A debut from Leigh N. Gallagher, Who You Might Be takes readers from 1990s Southern California to a UFOlogist holdout in Nevada, the graffiti playground of Detroit, and a self-important New York art scene in an examination of how life’s most unexpected turns―and the people we meet along the way―shape who we become.
... thoughtful ... While readers may wish that some aspects of the earlier timeline were more fully tied up or further explored, those characters who return vividly demonstrate the lingering effects of their teenage traumas and the stories they'd told themselves to address them. Gallagher's debut establishes her as one to watch.
Gallagher’s first novel follows several young teenagers who find trouble in disparate parts of America in the mid-1990s...Fourteen-year-old Judy, unmoored by the unwanted attentions of her new stepfather, impulsively decides to go to a party several hours away from her home in Los Angeles with her friend Meghan, who has connected with a slightly older girl named Cassie on the internet. But upon arriving at the address provided by Cassie, the girls find an unsettling older woman who imprisons them in Cassie’s room. The real Cassie is just 12, and has traveled to Nevada to visit her aloof mother following a horrific assault she’s kept secret...Some of these characters narrowly avoid tragedy, while others do not fare as well...An ambitious, if at times uneven, debut.

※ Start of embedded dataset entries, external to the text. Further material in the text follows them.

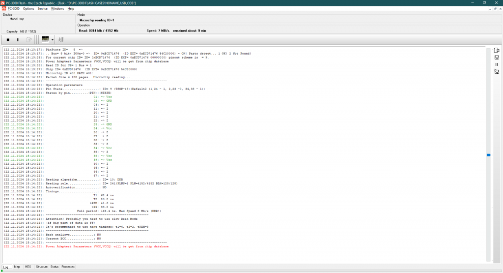Stop the microchip reading with the stop button
This screenshot has height=273, width=503.
(8, 39)
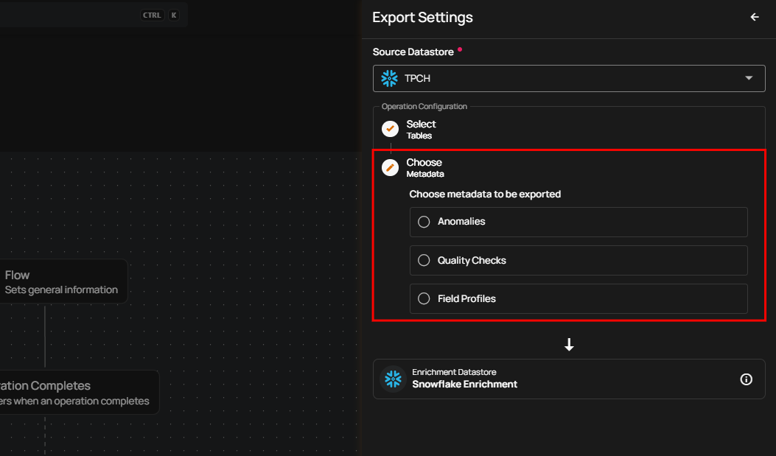The width and height of the screenshot is (776, 456).
Task: Click the Snowflake logo beside TPCH
Action: tap(389, 78)
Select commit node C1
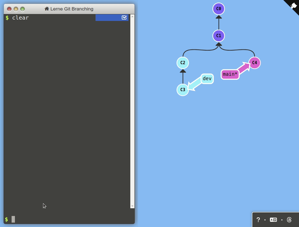 219,36
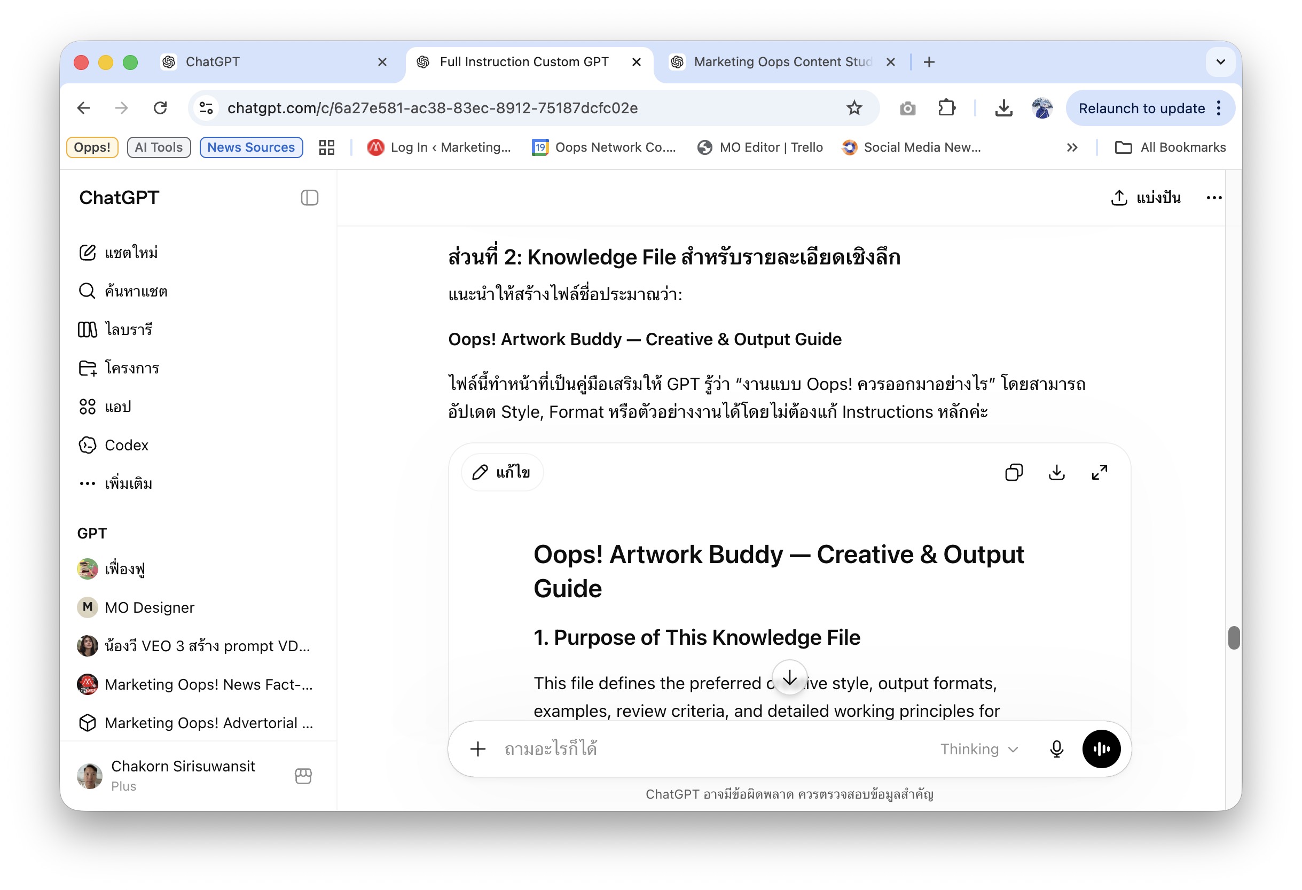
Task: Switch to the first ChatGPT tab
Action: click(x=275, y=62)
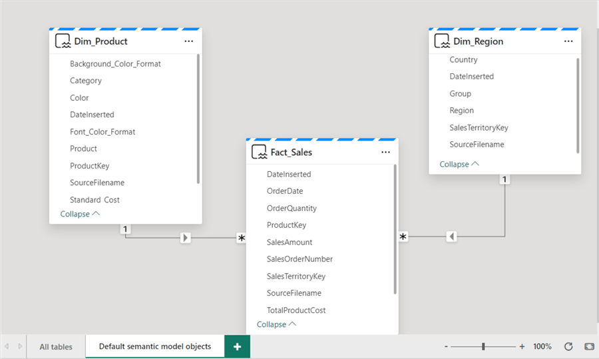Click the reset layout icon

(x=568, y=346)
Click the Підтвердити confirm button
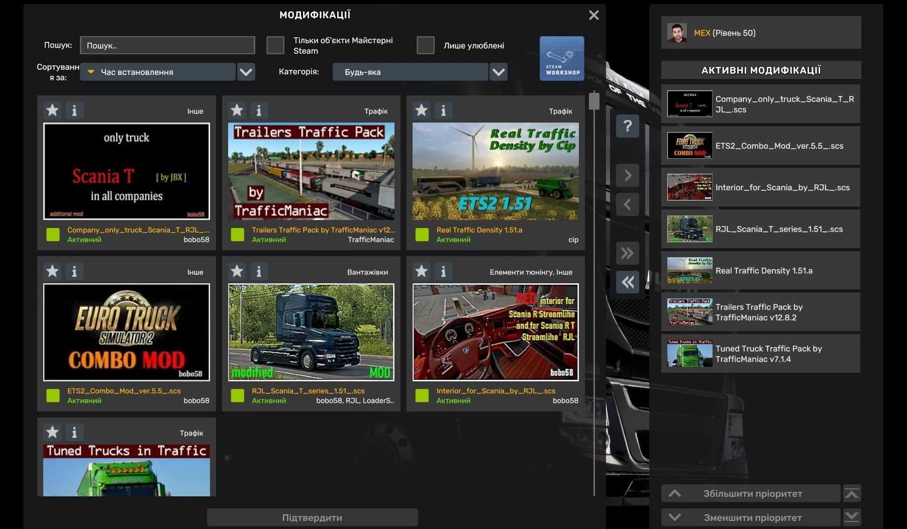 click(x=312, y=517)
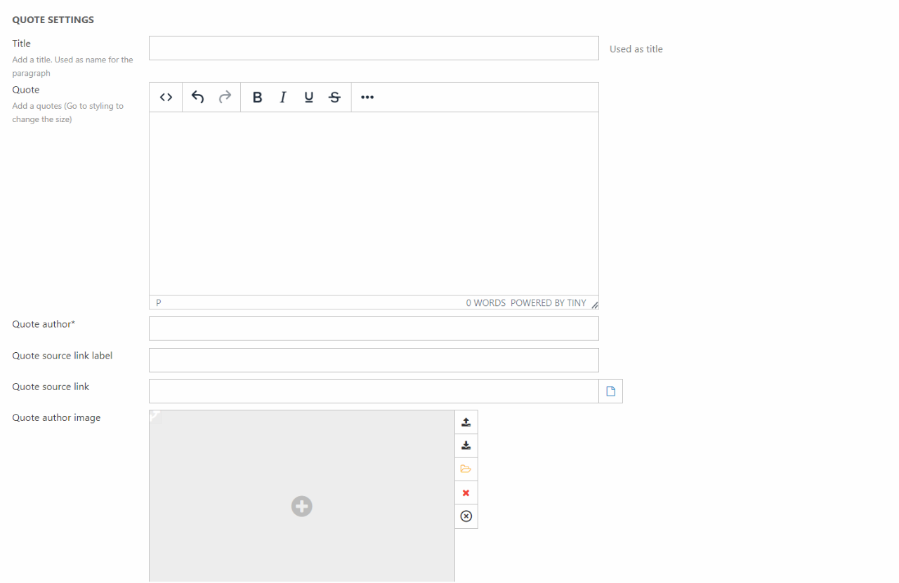Click the undo arrow in editor toolbar
The image size is (899, 583).
tap(198, 98)
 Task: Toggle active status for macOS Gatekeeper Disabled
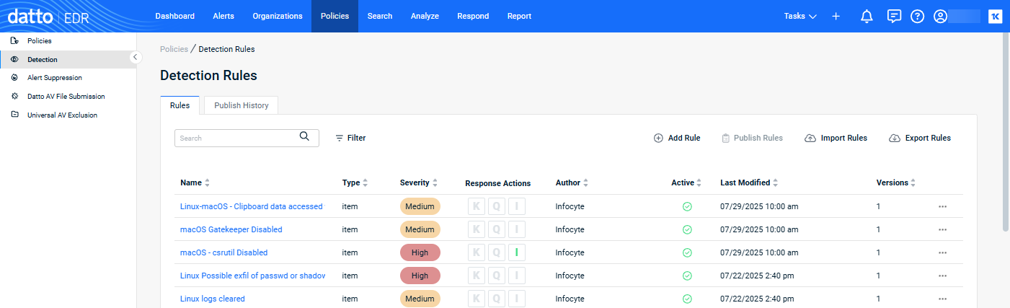[x=687, y=229]
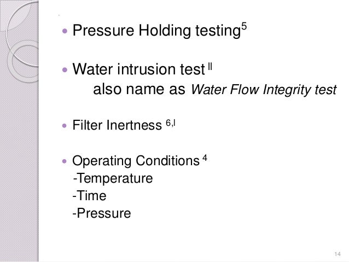Click the purple bullet before Water intrusion

point(65,70)
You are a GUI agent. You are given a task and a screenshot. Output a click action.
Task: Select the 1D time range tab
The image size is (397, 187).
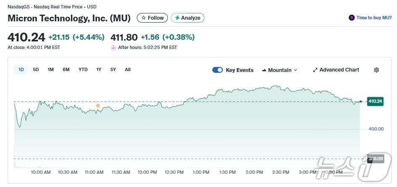(21, 70)
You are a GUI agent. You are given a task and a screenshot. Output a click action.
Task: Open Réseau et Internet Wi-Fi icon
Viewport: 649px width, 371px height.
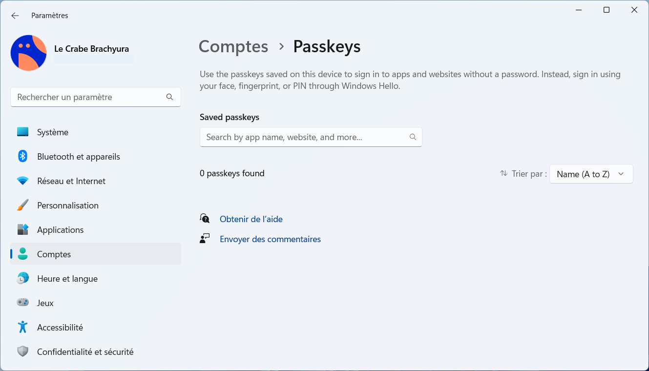coord(22,181)
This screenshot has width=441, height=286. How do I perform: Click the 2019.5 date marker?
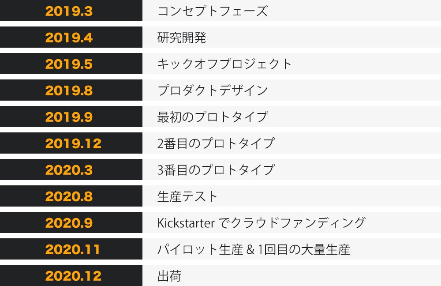(x=69, y=64)
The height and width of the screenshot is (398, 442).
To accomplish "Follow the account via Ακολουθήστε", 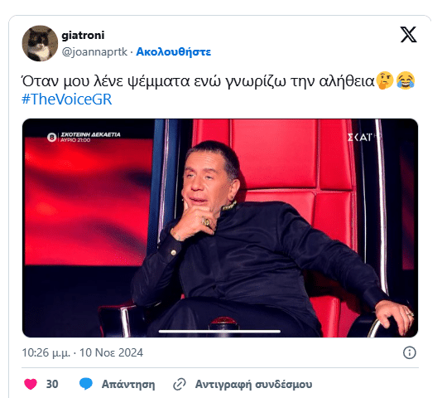I will click(173, 52).
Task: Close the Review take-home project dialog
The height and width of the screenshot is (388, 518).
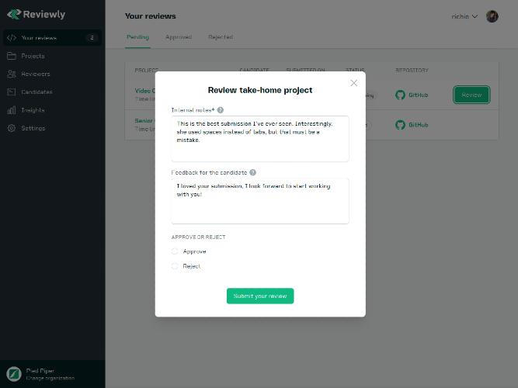Action: pyautogui.click(x=354, y=83)
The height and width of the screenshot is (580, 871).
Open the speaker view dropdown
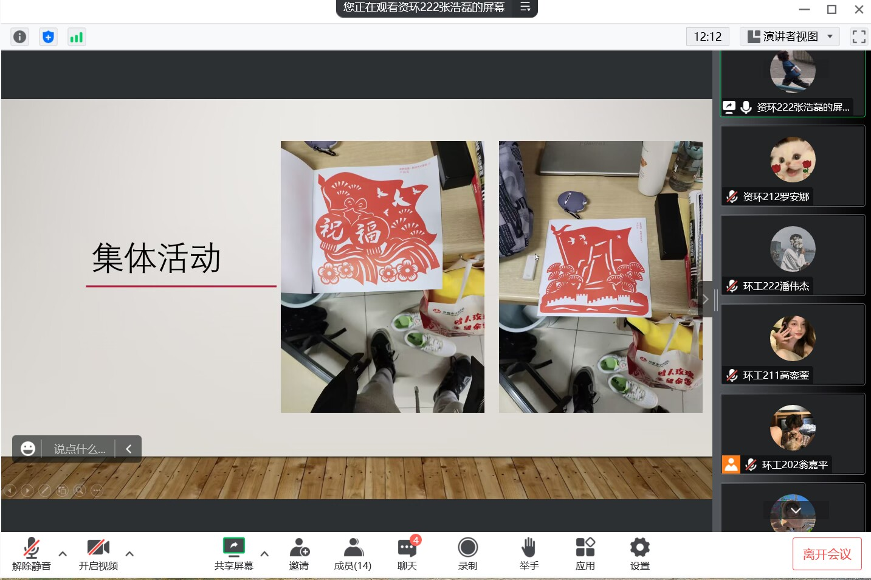[x=789, y=37]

When 14-year-olds Meghan and Judy sneak away to find Cassie—supposedly a model—whom they’ve grown to adore in a chat room, their disappointing mothers barely notice their daughters’ absences...There are a few too many characters for comfort: Meghan, Cassie, Miles, and Tez all get outsized attention given their secondary roles in the arc of the novel...Until Part 3, it is unclear who will matter, and it can be disappointing when beloved figures are forgotten...Still, the prose is good, the plot progresses at a satisfying clip, and the characters are endearingly flawed (except for Judy/Jude, whose only moral flaw is having a bad mother, lover, and friend)...Gallagher writes meaningfully about the intergenerational impacts of addiction, abuse, and sexual violence...An earnest novel about the insecurities of adolescence and the impossibility of escaping one's past.